Washington Post economics' columnist Robert Samuelson did a story on Obama's health care plan now in Congress, "Obama's Health Care Will Make it Worse."

Samuelson says Obama isn't doing what he said he would -- change the status.
Obama took a pass. He simply claims that his plan will do things it won't. What he's offering is an enlarged version of the status quo that, as he says, is already unsustainable.
Samuelson adds:
...open-ended reimbursement by government and private insurance has ballooned health spending despite repeated pledges to "contain" costs.

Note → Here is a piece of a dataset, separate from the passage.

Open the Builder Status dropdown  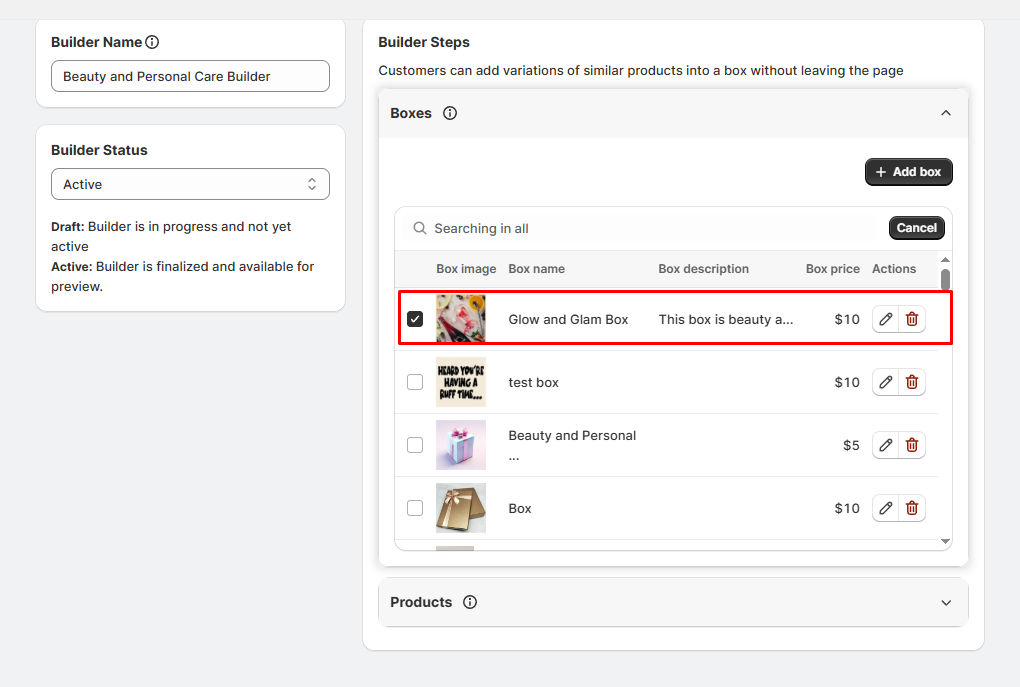coord(190,184)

For example, health payments for individuals rose from less than 1 percent of federal spending in 1965 to 23 percent in 2008.

Obama would perpetuate this system. No president has spoken more forcefully about the need to control costs. Failure, he's argued, would expand federal budget deficits, raise out-of-pocket health costs and squeeze take-home pay (more compensation would go to insurance). All true. But Obama's program would do little to reduce costs and would increase spending by expanding subsidized insurance. The House legislation would cut the uninsured by 37 million by 2018, estimates the Congressional Budget Office. The uninsured get care now; with insurance they'd get more.

"You'd be adding a third medical entitlement on top of Medicare and Medicaid," says James Capretta, a top official at the Office of Management and Budget from 2001 to 2004.

What would a debate over controlling health care costs really look like?
For starters, we wouldn't be arguing about how to "pay for" the $1 trillion or so of costs over a decade of Obama's "reform." Congress wouldn't create new benefits until it had disciplined the old. We'd be debating how to trim the $10 trillion, as estimated by CBO, that Medicare and Medicaid will spend over the next decade, without impairing Americans' health. We'd use Medicare as a vehicle of change. Accounting for more than one-fifth of all health spending, its costs per beneficiary, now about $12,000, rose at a dizzying average annual rate of 8.5 percent a year from 1970 to 2007. (True, that's lower than private insurers' rate at 9.7 percent. But the gap may partly reflect cost-shifting to private payers. When Medicare restrains reimbursement rates, hospitals and doctors raise charges to private insurers.)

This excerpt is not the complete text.